Overall, the work in this dissertation contributes to our understanding of anaerobic biodegradation pathways, the role of syntrophic interactions in substrates degradation, and demonstrates a novel benzoate fermentation ability in S. aciditrophicus. (Abstract shortened by UMI.)

The metabolism of benzoate, cyclohex-1-ene carboxylate and cyclohexane carboxylate by Syntrophus aciditrophicus in coculture with hydrogen-using microorganisms was studied. Cocultures of S. aciditrophicus and Methanospirillum hungatei readily metabolized cyclohexane carboxylate and cyclohex-1-ene carboxylate at a rate slightly faster than that for benzoate. These results suggest that a unique ring-reduction mechanism operates in S. aciditrophicus which is probably imposed by energetic constraints encountered during syntrophic benzoate metabolism.
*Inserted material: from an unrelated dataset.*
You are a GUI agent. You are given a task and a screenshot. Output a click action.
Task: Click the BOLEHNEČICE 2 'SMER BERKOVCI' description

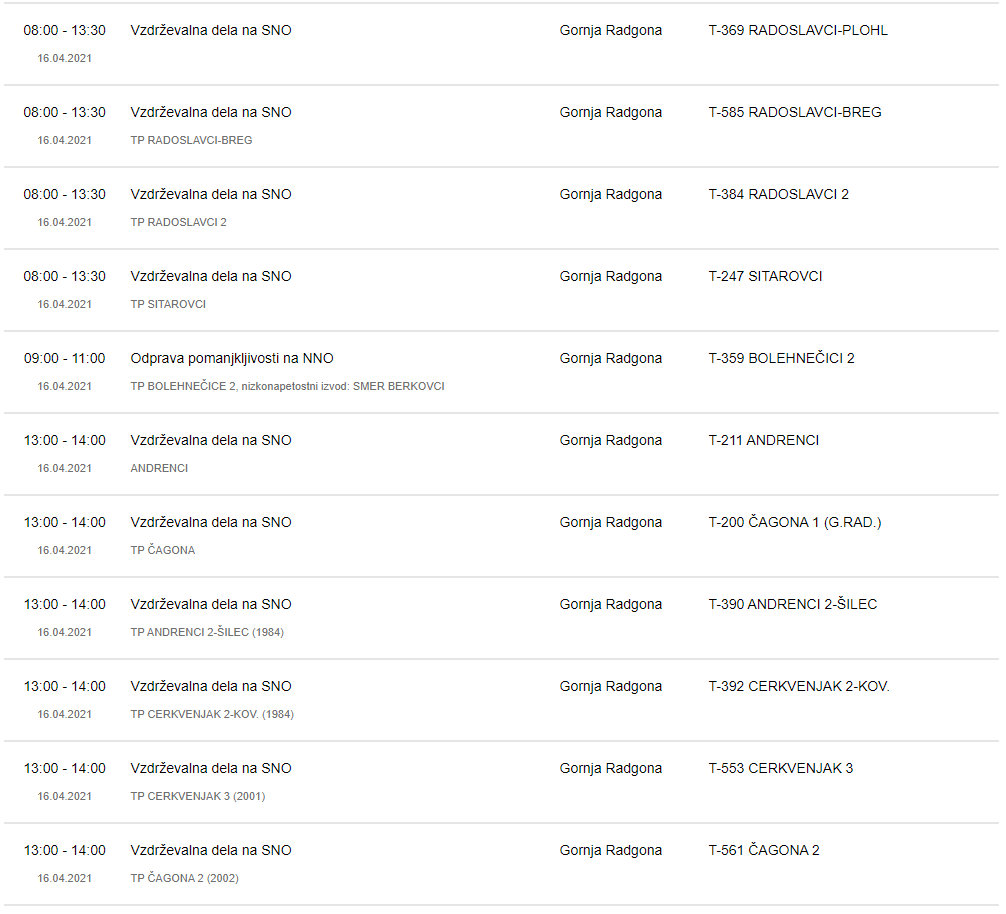(287, 386)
The anaerobic degradation of monoaromatic compounds was studied under a variety of terminal electron-accepting conditions to test the susceptibility to and possible metabolic pathways involved in toluic acids degradation under methanogenic and sulfate-reducing conditions, to determine the pathway for benzoate degradation in the syntrophic bacterium Syntrophus aciditrophicus , as well as to determine whether toluene degradation under sulfate-reducing conditions is dependent on interspecies hydrogen transfer. All toluic acid isomers were degraded under sulfate-reducing conditions, with m-toluate degradation occurring at the fastest rate. Benzoate, isophthalate, and m-carboxybenzylsuccinate were detected as transient intermediates in m-toluate-degrading, sulfate-reducing enrichments. All three toluate isomers were also degraded under methanogenic conditions with phthalic, isophthalic and terephthalic acids transiently accumulating in the culture supernatants of o-, m- and p-toluate methanogenic cultures, respectively. o-Carboxybenzaldehyde was detected in the culture supernatant of o-toluate methanogenic enrichments. These results show that the biodegradation of toluic acids is initiated at the methyl group under both electron-accepting conditions and that the formation of m-carboxybenzylsuccinic acid is an early step in m-toluate degradation under sulfate-reducing conditions.

S. aciditrophicus also metabolized benzoate in pure culture in the absence of hydrogen-utilizing partners or terminal-electron acceptors. S. aciditrophicus produced approximately 0.5 mol of cyclohexane carboxylate and 1.5 mol of acetate per mol of benzoate when grown in pure cultures compared to 3 mol of acetate and 0.75 mol of methane per mol of benzoate in coculture with M. hungatei.